- _WHAT IS REQUIRED_: In the excerpt on Wikidata use cases, which group besides students, academics, and institutions is the publication-list use case also aimed at? Please answer briefly.

A third use case we discussed is the idea of using Wikidata and WDQS as a way to dynamically generate publication lists, by author, department/institution or topic. The target for this use case is individual students, academics, and institutions with a need to routinely generate lists of publications meeting specific criteria. This use case is also targeted at teachers and instructors creating syllabi and reference lists as part of classes. Funders could also generate lists of works they financially support, broken down by topic or scientific field and any arbitrary criteria that can be expressed in Wikidata. Clean bibliographic metadata and support for identifiers like DOI (Q25670), PMID (Q2082879), ORCID (Q51044), Funder ID etc. is critical for supporting this use case.
Source lookup across Wikimedia properties
Source reuse in citations across Wikipedia articles in the same language, across Wikipedia language editions or across Wikimedia projects is one of the known pain points of the current way in which this data is stored. A centralized store for this data will allow the design of source lookup functionality / citation recommendations into editing interfaces for Wikimedia contributors. It's unclear at this stage if WDQS would be the best way to support this functionality or a different approach would be needed (for example, supporting via a combination of free-form keywords e.g. author, journal name, words in the title ("choosing experiments evans sociology" → Q24289251)

- _RAW DATA_:
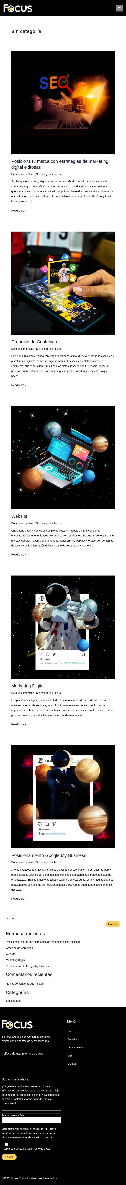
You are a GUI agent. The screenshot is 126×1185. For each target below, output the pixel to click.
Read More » (18, 210)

- _FINAL RESULT_: Teachers and instructors creating syllabi and reference lists as part of classes.